# Italian Sausage?



## GSDTrain (Apr 21, 2008)

is it ok to feed dogs raw italian sausage?

I have a friend that feeds raw and recently got italian sausage for her dogs but had second thoughts about it and is wondering if it ok to feed it to them. I feed Ivy RAW but have never given her italian sausage of any sort, cooked or raw.

Any information would be greatly appriciated!

Thanks!


----------



## MayzieGSD (Aug 28, 2006)

I do not feed raw personally, but I would think that italian sausage would be too high in fat. Hopefully others will chime in here


----------



## Lauri & The Gang (Jun 28, 2001)

I would feed it in small amounts. Might be too spicy to be used as a whole meal.


----------



## 3K9Mom (Jun 12, 2006)

I wouldn't. Sausage almost always contains fennel, which falls into the onion family -- more than small amounts can be toxic. If it's spicy sausage, it will contain red pepper, which isn't probably great for your pup's stomach. Sweet sausage contains little, if any, red pepper. 

If it's good quality sausage, it will be made from decent quality pork, so it will be fatty, but not overly so. But unless you know exactly where it's from, and it has an ingredients list, that will be hard to tell. It may also contain wine (which in raw sausage means it's still alcoholic, which you *definitely* do not want to feed to your dog.)

I'd have to read the ingredients list and use my judgement. At best, I'd add a bit here and there to a meal.

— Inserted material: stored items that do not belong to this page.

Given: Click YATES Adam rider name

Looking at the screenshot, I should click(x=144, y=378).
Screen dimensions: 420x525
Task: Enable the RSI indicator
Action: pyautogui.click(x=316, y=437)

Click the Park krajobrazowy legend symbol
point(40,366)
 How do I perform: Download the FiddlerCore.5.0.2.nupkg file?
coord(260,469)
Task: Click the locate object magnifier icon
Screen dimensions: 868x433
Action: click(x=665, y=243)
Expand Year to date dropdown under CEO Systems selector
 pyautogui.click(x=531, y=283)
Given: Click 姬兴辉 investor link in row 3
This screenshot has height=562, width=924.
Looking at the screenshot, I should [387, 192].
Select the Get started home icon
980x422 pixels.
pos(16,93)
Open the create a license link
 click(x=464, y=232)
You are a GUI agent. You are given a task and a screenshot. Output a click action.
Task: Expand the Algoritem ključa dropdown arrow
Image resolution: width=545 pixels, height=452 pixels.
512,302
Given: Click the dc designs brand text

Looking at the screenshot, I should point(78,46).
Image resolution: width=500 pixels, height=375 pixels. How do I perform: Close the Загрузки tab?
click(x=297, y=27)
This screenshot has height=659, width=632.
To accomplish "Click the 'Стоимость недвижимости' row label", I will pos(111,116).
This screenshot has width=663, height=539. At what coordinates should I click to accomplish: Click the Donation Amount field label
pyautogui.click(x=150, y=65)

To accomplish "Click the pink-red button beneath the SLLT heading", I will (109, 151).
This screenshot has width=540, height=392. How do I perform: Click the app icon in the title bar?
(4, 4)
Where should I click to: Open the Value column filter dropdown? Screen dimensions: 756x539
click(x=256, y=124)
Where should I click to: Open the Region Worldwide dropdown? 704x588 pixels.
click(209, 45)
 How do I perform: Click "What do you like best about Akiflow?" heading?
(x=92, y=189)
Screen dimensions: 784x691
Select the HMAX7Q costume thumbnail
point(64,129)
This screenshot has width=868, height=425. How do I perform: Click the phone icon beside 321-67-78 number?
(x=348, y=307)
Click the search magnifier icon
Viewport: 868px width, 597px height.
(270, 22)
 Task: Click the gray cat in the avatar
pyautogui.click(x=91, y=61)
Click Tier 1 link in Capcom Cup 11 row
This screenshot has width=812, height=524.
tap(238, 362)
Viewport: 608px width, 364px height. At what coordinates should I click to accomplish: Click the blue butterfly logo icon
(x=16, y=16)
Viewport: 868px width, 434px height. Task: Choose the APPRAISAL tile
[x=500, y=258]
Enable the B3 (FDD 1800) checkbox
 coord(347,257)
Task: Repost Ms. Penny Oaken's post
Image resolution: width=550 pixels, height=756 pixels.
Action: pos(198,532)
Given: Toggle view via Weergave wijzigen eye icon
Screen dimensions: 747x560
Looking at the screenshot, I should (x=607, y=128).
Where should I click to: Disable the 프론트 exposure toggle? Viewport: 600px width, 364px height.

I'd NEVER give it as a full meal. Without an ingredients list, I would not feed it to my dogs.


----------



## Lauri & The Gang (Jun 28, 2001)

Fat is good for dogs. It provides energy.

If a dog is overweight you just feed LESS fat.


----------



## Mandalay (Apr 21, 2008)

Sausage is usually very greasy when cooking, which means there is so much fat in it...plus the seasonings are just not "normal" for a dog...dont find many sausages running around in the wild.









I just dont think I would risk it.


----------



## Lauri & The Gang (Jun 28, 2001)

If it's made with Pork - pork is very fatty to begin with.

Again - dogs need fat so I wouldn't rule it out based on that. I'd want to know (if possible) what went into making the sausage (spices, sugars, etc) but I would probably still use it - just in moderation.


----------



## nathalie1977 (Sep 4, 2006)

> Originally Posted By: Mandalaydont find many sausages running around in the wild.


Then what's this?


----------



## brt (Sep 16, 2008)

> Originally Posted By: Lauri & The GangI would feed it in small amounts. Might be too spicy to be used as a whole meal.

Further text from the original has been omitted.